** ATTIVITÀ DA SVOLGERE **
a – Le affermazioni seguenti concordano con il testo sul malessere di Forza Italia? (i) Berlusconi realizzò l'ingresso nel Partito popolare europeo. (ii) Il successo del 2001 fu più ristretto di quanto previsto. (iii) La modifica del sistema elettorale fu decisa dalla classe dirigente senza coinvolgere i cittadini. Per ciascuna rispondi sì o no e cita testualmente le parole decisive del testo.
b – Riassumi in due frasi il testo sul malessere di Forza Italia.
c – Trascrivi fedelmente tutto il brano del testo sul malessere di Forza Italia, da "Il malessere di" giù fino a "ed il governo.", estremi compresi.

** TESTO DI PARTENZA **
· · · ·

Il malessere di Forza Italia
di Domenico Mennitti
da Ideazione, settembre-ottobre 2004
Anche per la politica sono saltate le stagioni. Ormai si lavorerà senza
sosta d’estate e d’inverno per tre turni elettorali consecutivi. Quello
europeo ed amministrativo appena consegnato agli archivi ha avuto per il
centrodestra un esito contraddittorio ma complessivamente inquietante. A
parte la consueta guerra delle cifre, le interpretazioni diverse che le
due consultazioni propongono, un dato è certo ed inequivocabile: i
prossimi due appuntamenti – quello regionale dell’anno venturo e quello
politico del 2006 – turbano il sonno e la veglia della Casa delle
Libertà, impegnata ad individuare una iniziativa politica capace di
rivitalizzare il proprio elettorato ed il governo.
Si ripropone con forza l’esigenza che si svolga all’interno del
centrodestra il processo organizzativo e politico avviato dieci anni fa
con la nascita di Forza Italia. L’avvento di un movimento nuovo alimentò
la speranza che la democrazia nel nostro paese potesse trarre linfa
rigeneratrice dal recupero di valori fondamentali che la prassi della
cosiddetta Prima Repubblica aveva gradualmente corroso e reso
inoperanti. La modifica del sistema elettorale, imposto con voto
referendario dai cittadini alla classe dirigente, sembrava la prima
tappa di un lungo percorso di cambiamenti istituzionali e politici.
Inoltre un movimento che aveva vinto le elezioni qualificandosi liberale
nel paese dello statalismo cattolico e comunista si proponeva come
volano di una vasta area moderata, finalmente diventata protagonista,
mobilitata per rinnovare idee, schemi, metodi e organizzazione della
società politica. Quando, dopo i pochi mesi del suo primo governo,
Berlusconi fu travolto dall’ondata di ritorno dei vecchi poteri, egli
non si perse d’animo, non fece passi indietro, non si piegò alla
martellante azione giudiziaria che, anzi, gli valse solidarietà diffuse.
Negli anni dell’opposizione maturò l’esperienza politica e parlamentare
che gli mancava e la tradusse in una serie di iniziative, anche
internazionali, che evidenziarono la crisi della sinistra, i limiti di
Prodi, D’Alema ed Amato, infine il velleitarismo di avversari come
Rutelli, reclutati nella vecchia nomenclatura dalla sinistra allo
sbando, con la illusione di arginare con l’aggressione e la denigrazione
la forza di un evidente consenso. Berlusconi conquistò la vittoria
adottando una sapiente strategia di avvicinamento all’obiettivo:
percorse il tracciato elettorale triennale cumulando una serie di
risultati positivi, svolgendo il ruolo di protagonista sulla scena
interna, realizzando l’ingresso nel Partito popolare europeo, dettando –
specie nella parte conclusiva della scorsa legislatura – dai banchi
dell’opposizione l’agenda politica alla maggioranza. Nel 2001 venne il
successo, largo secondo le previsioni, che gli consentì di schierare una
solida maggioranza parlamentare.

· · · ·

** RECORD ESTRATTI **

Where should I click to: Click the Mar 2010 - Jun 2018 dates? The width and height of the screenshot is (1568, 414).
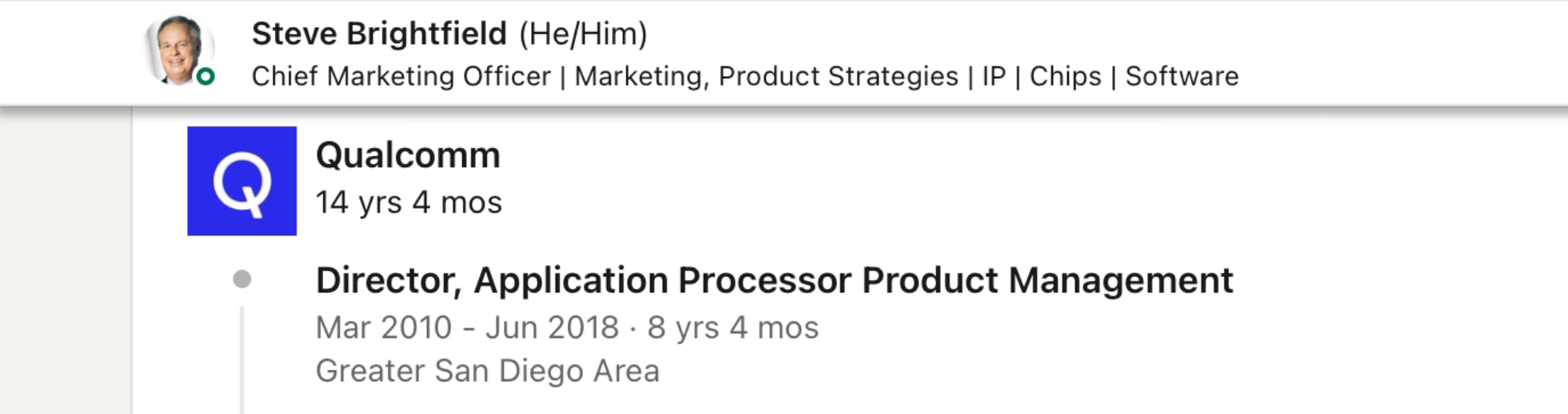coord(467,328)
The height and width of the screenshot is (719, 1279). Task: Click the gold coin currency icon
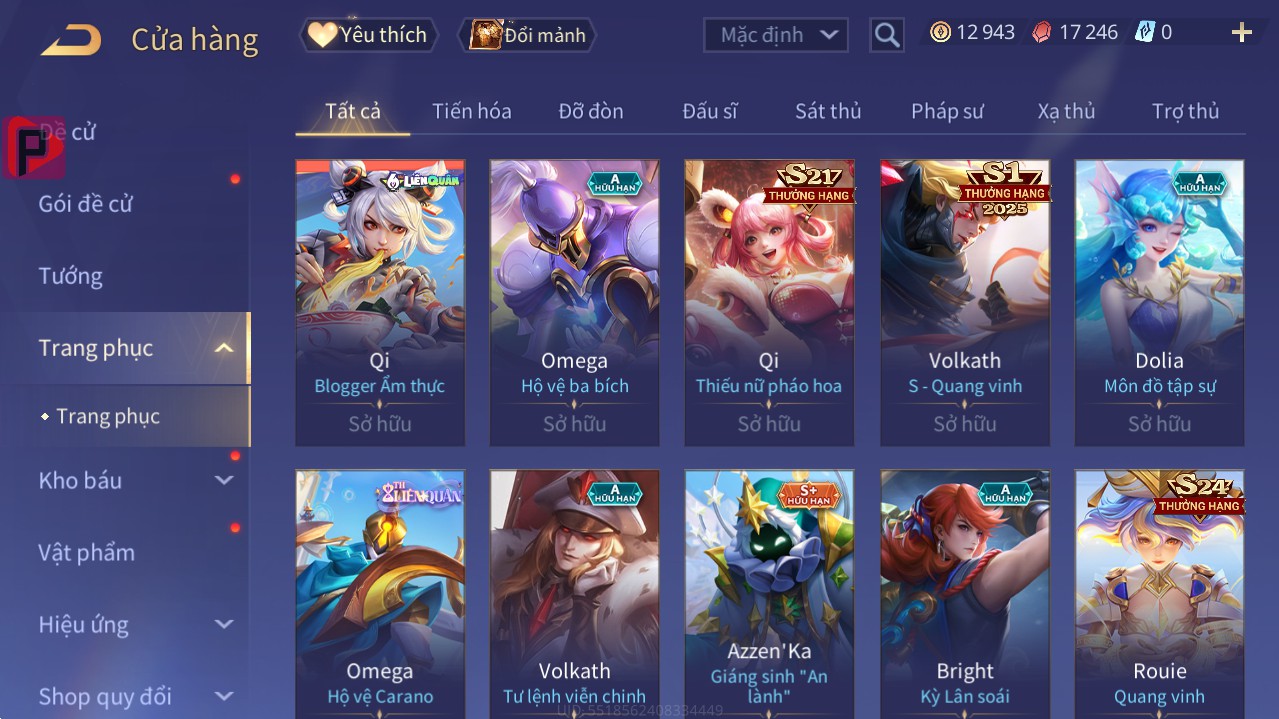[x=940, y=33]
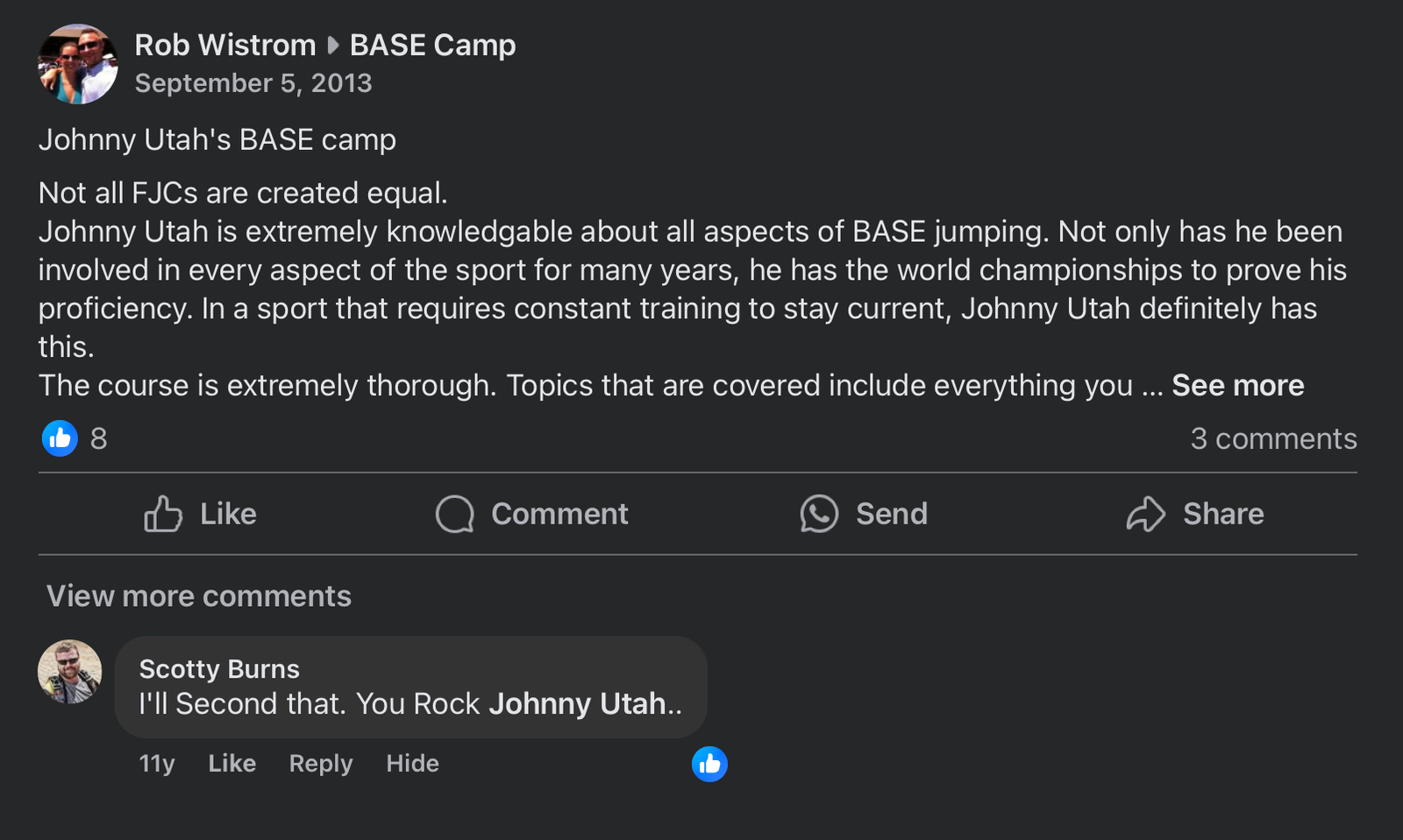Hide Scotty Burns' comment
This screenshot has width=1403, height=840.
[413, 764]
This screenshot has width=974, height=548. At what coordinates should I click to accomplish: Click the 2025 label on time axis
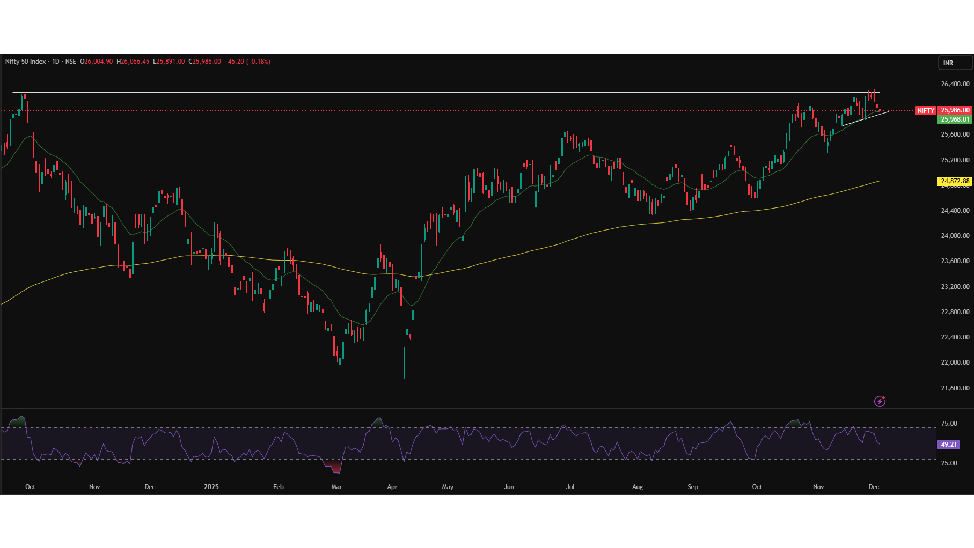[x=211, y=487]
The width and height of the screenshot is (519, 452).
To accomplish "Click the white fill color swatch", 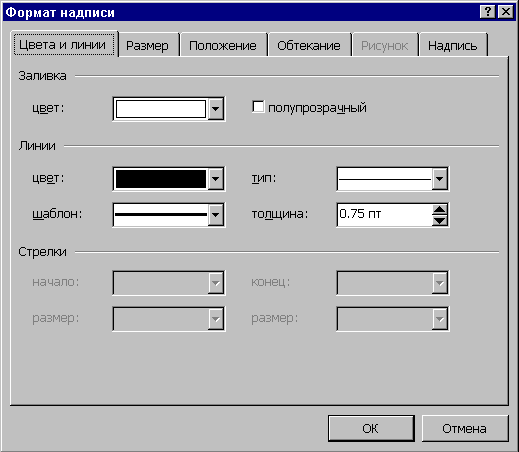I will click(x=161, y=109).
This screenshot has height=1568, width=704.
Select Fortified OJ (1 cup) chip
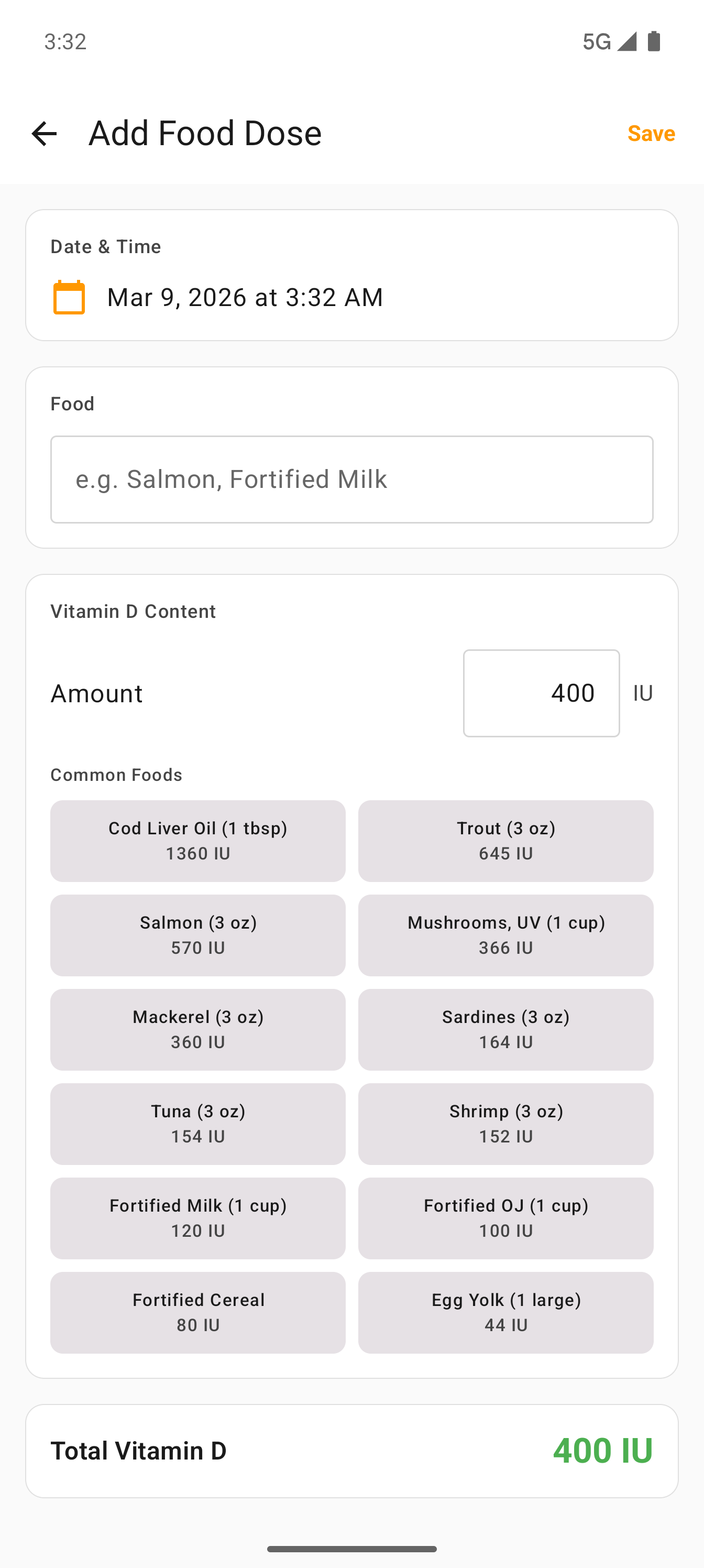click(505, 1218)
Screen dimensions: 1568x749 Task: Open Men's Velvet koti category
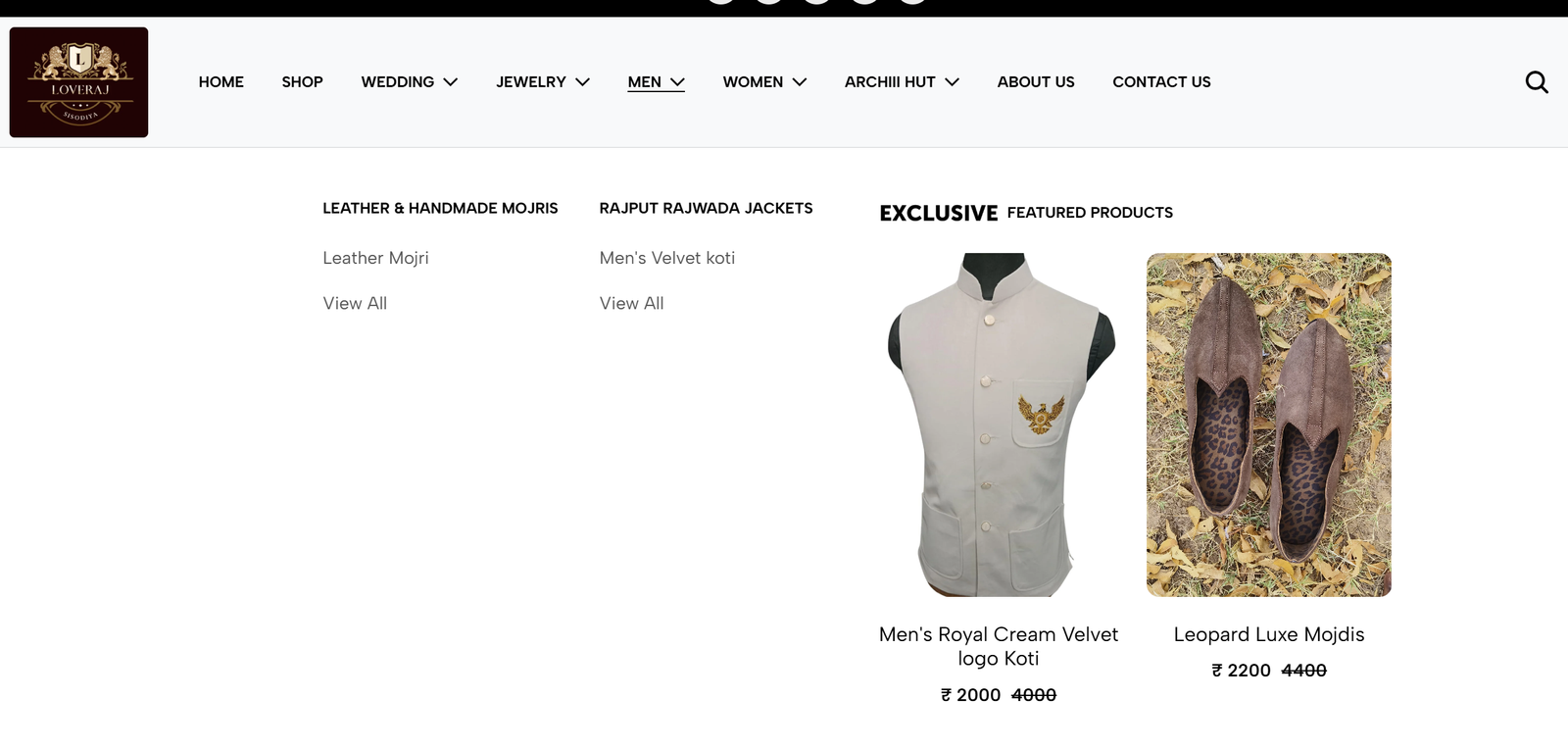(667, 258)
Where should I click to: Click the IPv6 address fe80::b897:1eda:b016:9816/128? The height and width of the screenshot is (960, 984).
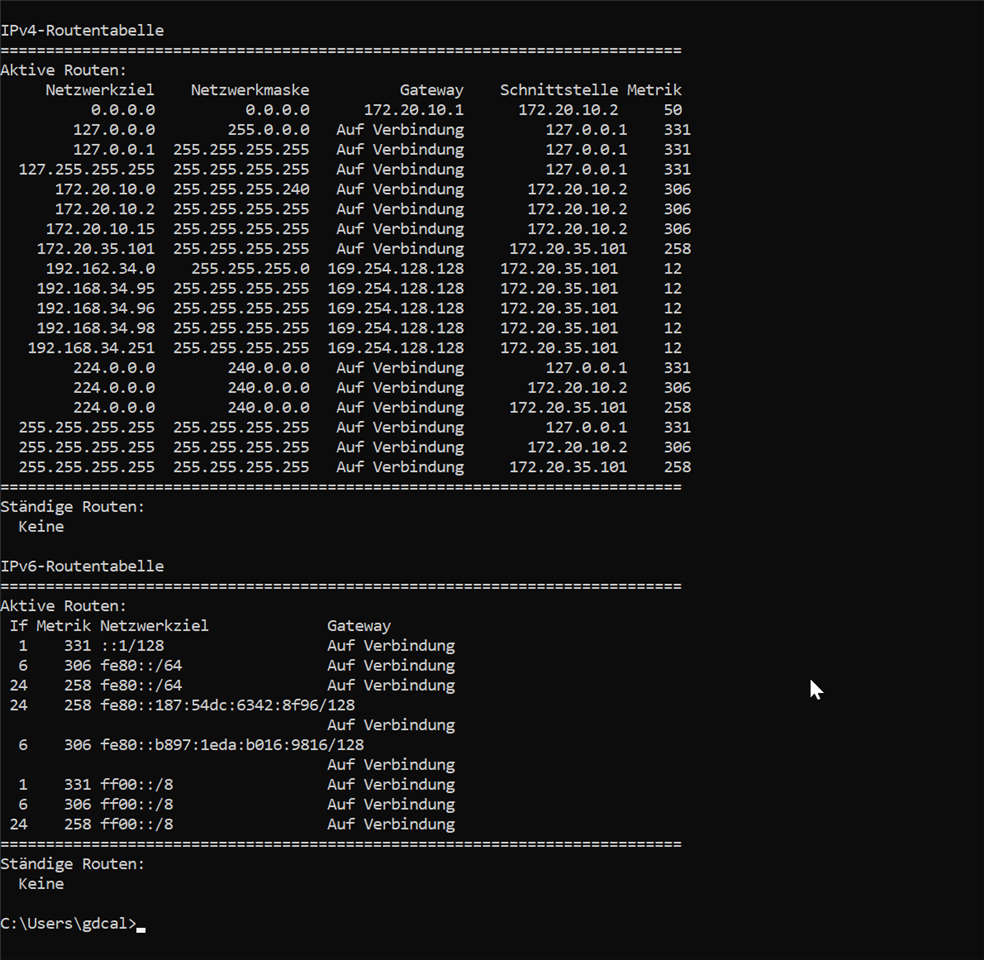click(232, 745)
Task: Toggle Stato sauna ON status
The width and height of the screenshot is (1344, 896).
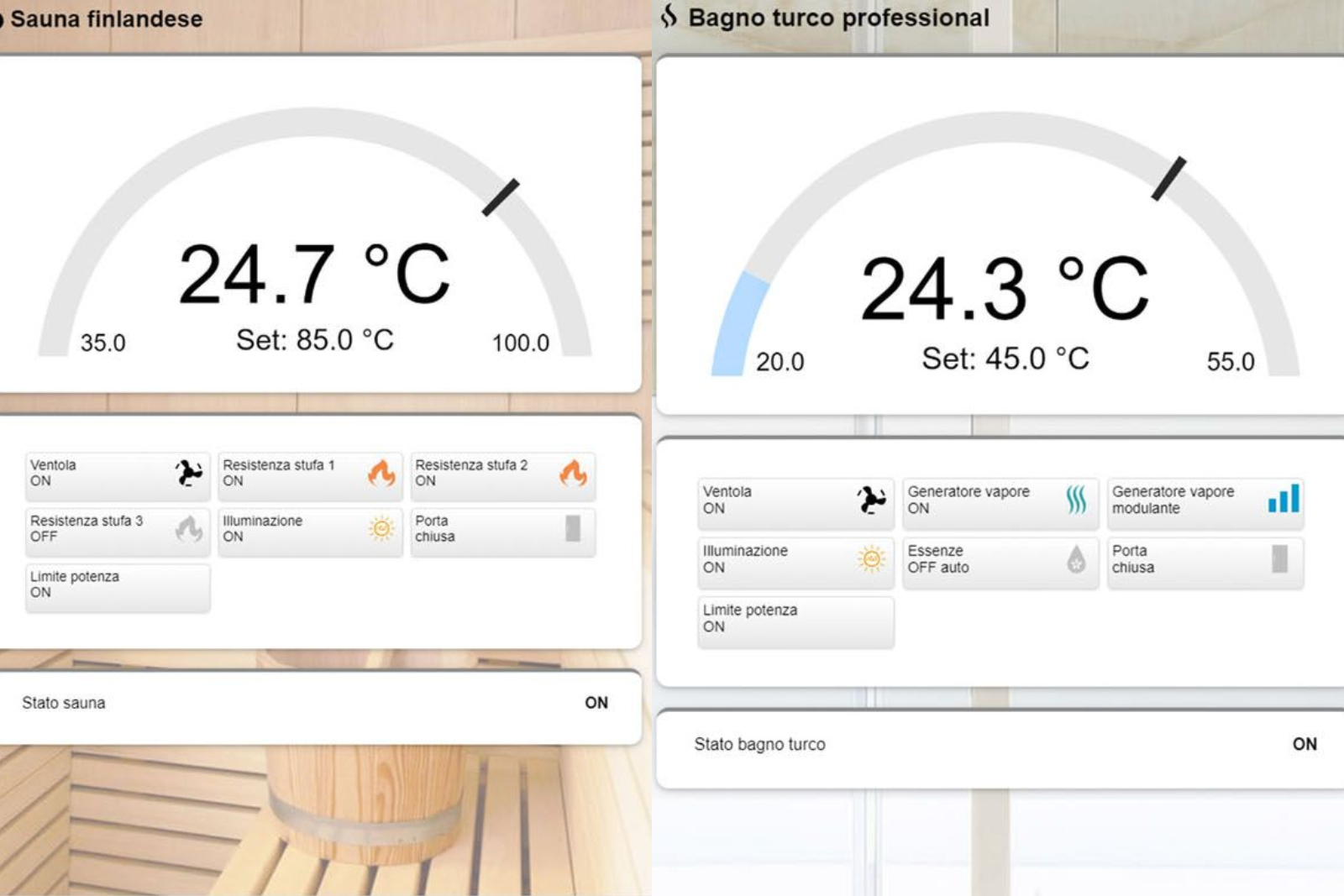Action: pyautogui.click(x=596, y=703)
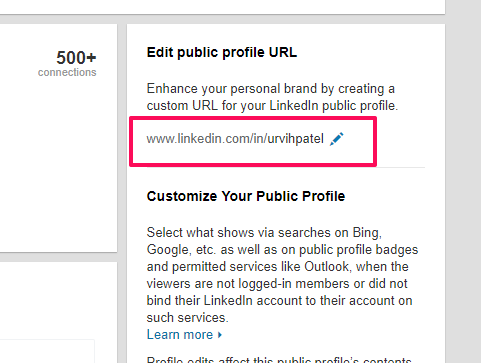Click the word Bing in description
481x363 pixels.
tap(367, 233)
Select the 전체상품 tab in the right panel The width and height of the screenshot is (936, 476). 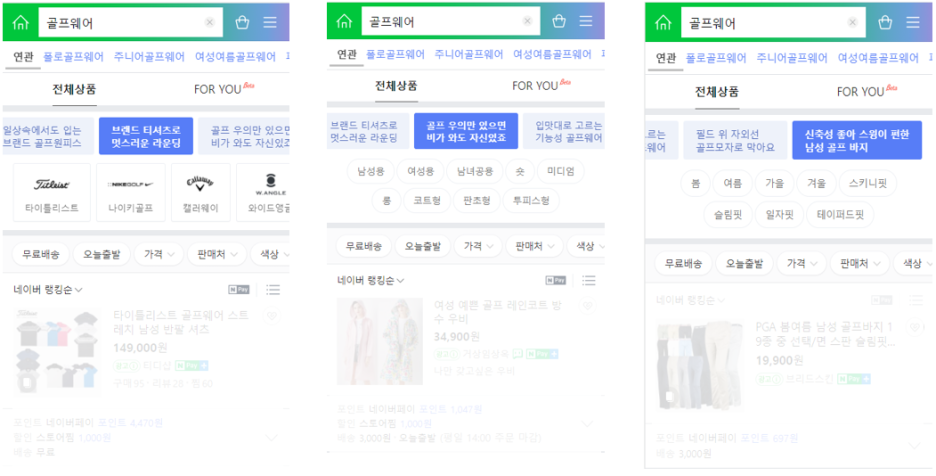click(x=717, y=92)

· · · ·

** RISPOSTE ALLE CONSEGNE **
a –
(i) Sì: "realizzando l’ingresso nel Partito popolare europeo".
(ii) No: "Nel 2001 venne il successo, largo secondo le previsioni".
(iii) No: "imposto con voto referendario dai cittadini alla classe dirigente".

b – Dopo il turno europeo e amministrativo, dall'esito contraddittorio ma complessivamente inquietante per il centrodestra, la Casa delle Libertà è turbata dalle regionali dell'anno venturo e dalle politiche del 2006 e cerca un'iniziativa capace di rivitalizzare elettorato e governo. Il testo ripercorre poi il processo avviato dieci anni prima con la nascita di Forza Italia e il cammino di Berlusconi, che, travolto dopo il primo governo, maturò all'opposizione l'esperienza che gli mancava e nel 2001 vinse con una solida maggioranza parlamentare.

c –
Il malessere di Forza Italia
di Domenico Mennitti
da Ideazione, settembre-ottobre 2004
Anche per la politica sono saltate le stagioni. Ormai si lavorerà senza
sosta d’estate e d’inverno per tre turni elettorali consecutivi. Quello
europeo ed amministrativo appena consegnato agli archivi ha avuto per il
centrodestra un esito contraddittorio ma complessivamente inquietante. A
parte la consueta guerra delle cifre, le interpretazioni diverse che le
due consultazioni propongono, un dato è certo ed inequivocabile: i
prossimi due appuntamenti – quello regionale dell’anno venturo e quello
politico del 2006 – turbano il sonno e la veglia della Casa delle
Libertà, impegnata ad individuare una iniziativa politica capace di
rivitalizzare il proprio elettorato ed il governo.